Health care myths, pt. 2
Can the government do health care cheaper. No, that's a myth, or just a bald face lie. I was really puzzled by a report on rare and neglected diseases (TRND). Seems it costs private drug companies 2-4 years and $10 million to get a candidate molecule through preclinical development. Big hearted Congress is going to appropriate $24 million to work in this preclinical area and then pass it on to the drug companies for clinical trials. Maybe I'm math challenged, but even if the government could do something less costly (costs are probably high due to gov't regs), isn't that 2.5 molecules? Plus it wants "some funding from licensing." Sort of like owning a car company, heh?
And remember you won't pay higher taxes? Well, what is a user fee passed along to the consumer, if not a tax? In the omnibus spending bill for 2009 signed March 11 by Obama, Congress appropriated $1 billion for the FDA to regulate human drugs and biologics, which is made up in part from new user fees paid by the industries (google PDUFA). And I'm only guessing, but we'll still be getting our generics from India and China without the quality controls in order to "cut costs." (Have you forgotten pet food and lead in paint of children's toys?)
Also, a part of the big lie about costs is that what they shave off the federal ledger for health will be shifted to the states--and we all know what great shape Medicaid is in! States pay half of Medicaid now. How far back in time are they planning to go to recover those costs from surviving family members? Five years? Ten years? Also, if there is a profession with more garbled, obfuscation in its flowing prose than politics, it has to be medicine. Please translate into English or dollars
"accessible, comprehensive, integrated care based on healing relationships"

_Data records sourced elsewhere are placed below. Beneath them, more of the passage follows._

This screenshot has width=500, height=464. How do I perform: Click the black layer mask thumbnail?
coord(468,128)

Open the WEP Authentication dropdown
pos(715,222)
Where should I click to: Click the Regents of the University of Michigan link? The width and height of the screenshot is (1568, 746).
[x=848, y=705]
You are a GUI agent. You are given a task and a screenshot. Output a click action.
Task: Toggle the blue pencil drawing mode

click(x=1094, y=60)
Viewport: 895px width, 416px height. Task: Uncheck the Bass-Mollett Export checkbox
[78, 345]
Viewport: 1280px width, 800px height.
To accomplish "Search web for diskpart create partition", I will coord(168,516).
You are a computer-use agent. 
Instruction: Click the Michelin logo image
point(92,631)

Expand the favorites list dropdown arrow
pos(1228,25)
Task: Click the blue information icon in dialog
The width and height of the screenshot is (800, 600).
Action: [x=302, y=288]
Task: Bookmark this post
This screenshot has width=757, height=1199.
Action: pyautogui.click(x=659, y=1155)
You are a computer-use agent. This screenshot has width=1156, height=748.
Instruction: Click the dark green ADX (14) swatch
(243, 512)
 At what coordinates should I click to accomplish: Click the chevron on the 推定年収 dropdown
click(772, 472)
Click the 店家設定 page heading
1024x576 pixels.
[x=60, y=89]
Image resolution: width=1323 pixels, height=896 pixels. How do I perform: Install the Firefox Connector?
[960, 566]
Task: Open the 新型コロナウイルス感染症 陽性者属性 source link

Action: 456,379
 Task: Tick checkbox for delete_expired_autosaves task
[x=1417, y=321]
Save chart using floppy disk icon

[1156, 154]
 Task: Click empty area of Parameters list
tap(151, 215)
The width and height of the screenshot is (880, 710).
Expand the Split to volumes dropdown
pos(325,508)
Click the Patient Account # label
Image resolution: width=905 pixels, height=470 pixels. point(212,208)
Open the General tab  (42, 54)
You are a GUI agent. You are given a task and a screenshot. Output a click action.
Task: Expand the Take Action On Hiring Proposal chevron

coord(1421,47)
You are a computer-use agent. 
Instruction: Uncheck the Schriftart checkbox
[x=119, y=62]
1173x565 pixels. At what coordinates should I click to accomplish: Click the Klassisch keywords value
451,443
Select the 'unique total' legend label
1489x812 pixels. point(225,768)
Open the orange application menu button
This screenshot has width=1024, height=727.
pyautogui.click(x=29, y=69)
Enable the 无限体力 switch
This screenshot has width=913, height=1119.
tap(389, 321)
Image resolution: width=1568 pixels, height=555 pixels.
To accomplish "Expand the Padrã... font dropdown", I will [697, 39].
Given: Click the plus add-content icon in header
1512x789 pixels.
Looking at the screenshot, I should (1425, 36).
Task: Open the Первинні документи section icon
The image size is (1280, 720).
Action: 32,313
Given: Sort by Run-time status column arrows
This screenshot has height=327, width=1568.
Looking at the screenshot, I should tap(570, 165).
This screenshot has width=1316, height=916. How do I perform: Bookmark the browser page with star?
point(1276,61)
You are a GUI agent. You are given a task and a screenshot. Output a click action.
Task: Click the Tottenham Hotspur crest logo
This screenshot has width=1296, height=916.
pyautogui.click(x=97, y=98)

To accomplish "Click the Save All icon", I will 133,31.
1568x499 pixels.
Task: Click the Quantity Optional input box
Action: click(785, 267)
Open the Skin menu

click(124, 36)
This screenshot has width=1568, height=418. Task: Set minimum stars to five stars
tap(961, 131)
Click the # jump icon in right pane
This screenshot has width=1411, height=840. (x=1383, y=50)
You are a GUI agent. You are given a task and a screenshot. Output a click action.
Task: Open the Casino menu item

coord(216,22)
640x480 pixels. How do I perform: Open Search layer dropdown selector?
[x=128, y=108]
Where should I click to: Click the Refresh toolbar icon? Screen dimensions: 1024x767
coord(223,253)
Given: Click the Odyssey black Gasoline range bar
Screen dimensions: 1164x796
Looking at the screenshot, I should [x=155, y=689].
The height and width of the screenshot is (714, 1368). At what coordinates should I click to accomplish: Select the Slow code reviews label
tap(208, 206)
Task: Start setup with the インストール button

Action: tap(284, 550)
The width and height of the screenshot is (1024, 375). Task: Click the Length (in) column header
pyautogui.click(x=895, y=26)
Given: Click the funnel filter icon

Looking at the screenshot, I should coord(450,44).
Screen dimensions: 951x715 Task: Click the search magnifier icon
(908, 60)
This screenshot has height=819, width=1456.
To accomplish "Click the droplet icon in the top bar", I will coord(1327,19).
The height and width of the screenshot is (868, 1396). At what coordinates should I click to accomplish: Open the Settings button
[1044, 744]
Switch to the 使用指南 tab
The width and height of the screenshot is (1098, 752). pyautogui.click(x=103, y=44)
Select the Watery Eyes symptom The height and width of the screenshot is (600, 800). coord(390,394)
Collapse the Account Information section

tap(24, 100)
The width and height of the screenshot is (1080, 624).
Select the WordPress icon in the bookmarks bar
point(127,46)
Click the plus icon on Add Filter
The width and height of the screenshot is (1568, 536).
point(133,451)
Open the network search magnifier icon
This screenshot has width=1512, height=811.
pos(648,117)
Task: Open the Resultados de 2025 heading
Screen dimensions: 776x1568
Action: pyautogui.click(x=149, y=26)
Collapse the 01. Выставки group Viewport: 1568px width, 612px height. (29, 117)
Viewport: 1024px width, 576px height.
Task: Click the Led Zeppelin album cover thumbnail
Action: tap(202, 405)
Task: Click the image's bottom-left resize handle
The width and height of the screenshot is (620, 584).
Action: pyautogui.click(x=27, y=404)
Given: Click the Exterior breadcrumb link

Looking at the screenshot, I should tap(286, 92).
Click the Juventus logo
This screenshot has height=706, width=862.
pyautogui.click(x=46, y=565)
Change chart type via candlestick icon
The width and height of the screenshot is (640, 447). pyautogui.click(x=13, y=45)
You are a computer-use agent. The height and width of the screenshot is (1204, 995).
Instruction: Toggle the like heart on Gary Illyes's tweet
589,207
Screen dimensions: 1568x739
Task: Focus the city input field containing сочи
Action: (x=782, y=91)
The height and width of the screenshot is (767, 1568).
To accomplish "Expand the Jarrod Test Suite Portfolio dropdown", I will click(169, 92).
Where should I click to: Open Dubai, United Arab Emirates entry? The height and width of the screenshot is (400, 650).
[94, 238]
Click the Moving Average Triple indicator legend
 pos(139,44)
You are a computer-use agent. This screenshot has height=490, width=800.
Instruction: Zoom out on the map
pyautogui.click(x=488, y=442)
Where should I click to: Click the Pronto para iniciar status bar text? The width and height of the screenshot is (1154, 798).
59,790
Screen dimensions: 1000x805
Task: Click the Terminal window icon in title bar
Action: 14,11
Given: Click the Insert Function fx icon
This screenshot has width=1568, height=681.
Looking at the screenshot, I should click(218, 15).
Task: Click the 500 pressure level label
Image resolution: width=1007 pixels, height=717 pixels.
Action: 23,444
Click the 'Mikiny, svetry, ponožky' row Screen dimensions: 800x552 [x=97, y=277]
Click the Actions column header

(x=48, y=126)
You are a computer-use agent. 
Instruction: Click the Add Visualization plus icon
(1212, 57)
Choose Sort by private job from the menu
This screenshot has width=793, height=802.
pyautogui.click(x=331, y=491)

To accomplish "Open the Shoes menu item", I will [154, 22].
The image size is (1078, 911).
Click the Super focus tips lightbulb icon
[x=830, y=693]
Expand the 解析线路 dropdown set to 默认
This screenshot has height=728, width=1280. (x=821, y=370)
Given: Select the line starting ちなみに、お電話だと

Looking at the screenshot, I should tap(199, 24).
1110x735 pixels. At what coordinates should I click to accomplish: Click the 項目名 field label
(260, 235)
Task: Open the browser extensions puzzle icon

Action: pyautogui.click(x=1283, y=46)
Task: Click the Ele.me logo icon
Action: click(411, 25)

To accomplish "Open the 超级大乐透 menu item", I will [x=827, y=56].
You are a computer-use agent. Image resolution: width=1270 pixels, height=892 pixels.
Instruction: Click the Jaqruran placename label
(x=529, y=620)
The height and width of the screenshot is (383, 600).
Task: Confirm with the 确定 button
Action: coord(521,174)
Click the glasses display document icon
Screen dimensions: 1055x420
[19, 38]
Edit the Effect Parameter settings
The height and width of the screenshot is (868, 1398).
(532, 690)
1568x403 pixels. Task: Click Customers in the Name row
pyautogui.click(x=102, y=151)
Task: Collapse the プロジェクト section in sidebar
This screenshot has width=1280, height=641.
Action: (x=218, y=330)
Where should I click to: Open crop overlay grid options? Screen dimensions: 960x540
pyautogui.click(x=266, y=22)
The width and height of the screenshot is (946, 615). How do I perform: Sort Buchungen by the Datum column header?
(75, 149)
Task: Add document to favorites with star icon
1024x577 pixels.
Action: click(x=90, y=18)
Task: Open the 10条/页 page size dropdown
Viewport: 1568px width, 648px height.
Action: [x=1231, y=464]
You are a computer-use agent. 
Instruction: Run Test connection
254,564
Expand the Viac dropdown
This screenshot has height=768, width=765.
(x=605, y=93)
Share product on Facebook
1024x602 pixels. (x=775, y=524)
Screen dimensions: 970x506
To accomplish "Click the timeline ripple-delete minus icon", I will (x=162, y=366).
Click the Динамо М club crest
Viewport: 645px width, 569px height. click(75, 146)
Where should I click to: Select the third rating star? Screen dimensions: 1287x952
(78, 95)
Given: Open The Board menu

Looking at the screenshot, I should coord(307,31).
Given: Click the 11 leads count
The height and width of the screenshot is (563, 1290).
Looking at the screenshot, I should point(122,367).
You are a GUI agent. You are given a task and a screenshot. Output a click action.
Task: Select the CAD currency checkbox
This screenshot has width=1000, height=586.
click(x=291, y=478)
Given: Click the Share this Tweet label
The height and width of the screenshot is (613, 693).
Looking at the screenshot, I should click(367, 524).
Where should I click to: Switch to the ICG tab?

But perhaps the biggest problem with the "cost" lie is that cost is all Americans care about, and it's the most critical measure we have against some mythical, socialist industrialized nation with rationed care. Americans really do care about safety, timeliness, respect, quality, choice, outcomes and efficiency. Also, for every life we save with surgery, new drugs,chemo, or new technology, that's a life that is going to require even more care--very expensive, monitored and lab test care--than before the life-saving event. The person who dies on a waiting list in Europe saves their government a lot of money. Unfortunately, that's the sort of community spirit Obama wants for us.